┌──
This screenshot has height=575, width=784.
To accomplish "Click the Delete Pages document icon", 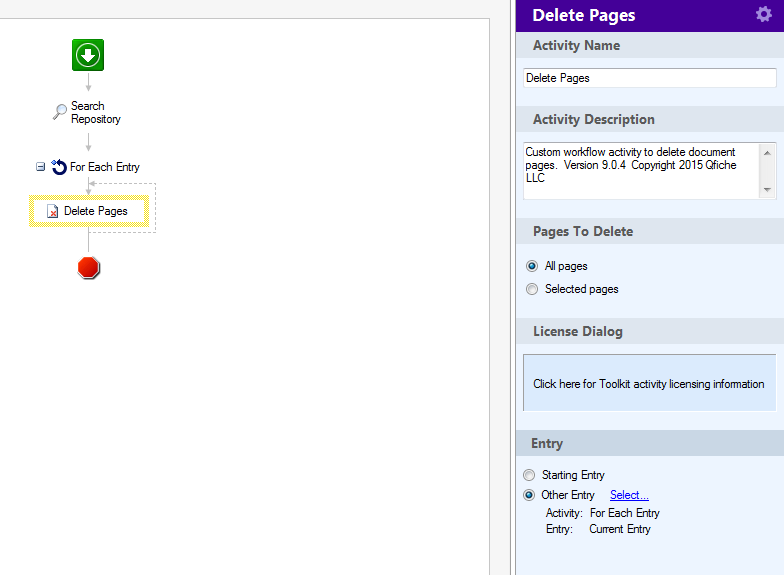I will tap(52, 211).
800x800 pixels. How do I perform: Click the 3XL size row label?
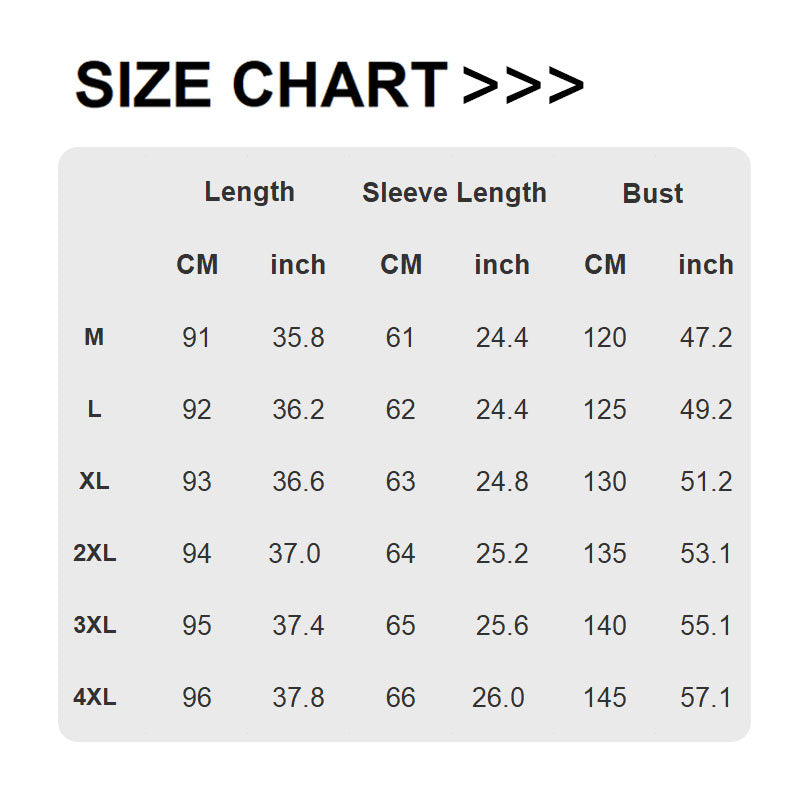[x=94, y=626]
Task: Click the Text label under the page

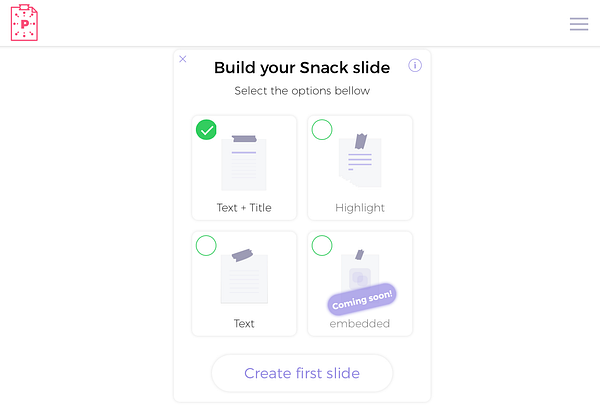Action: click(244, 324)
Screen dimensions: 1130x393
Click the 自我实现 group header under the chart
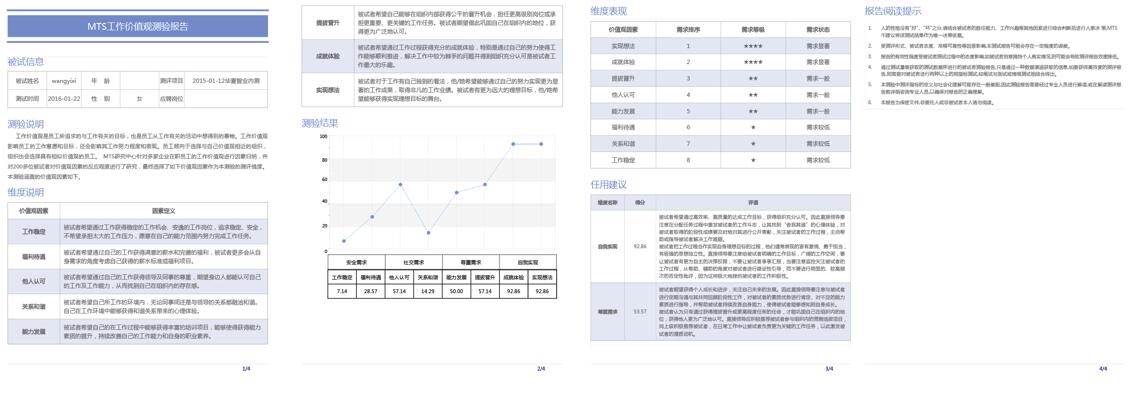click(x=528, y=262)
└──
:: Problem description ::
Copy out every line word for word, starting at the line containing "Screen dimensions: 1130x393" and ending at the last line of the entries. Leave the pictures out of your answer.

:: Task solution ::
Screen dimensions: 1130x393
Click the 自我实现 group header under the chart
click(x=528, y=262)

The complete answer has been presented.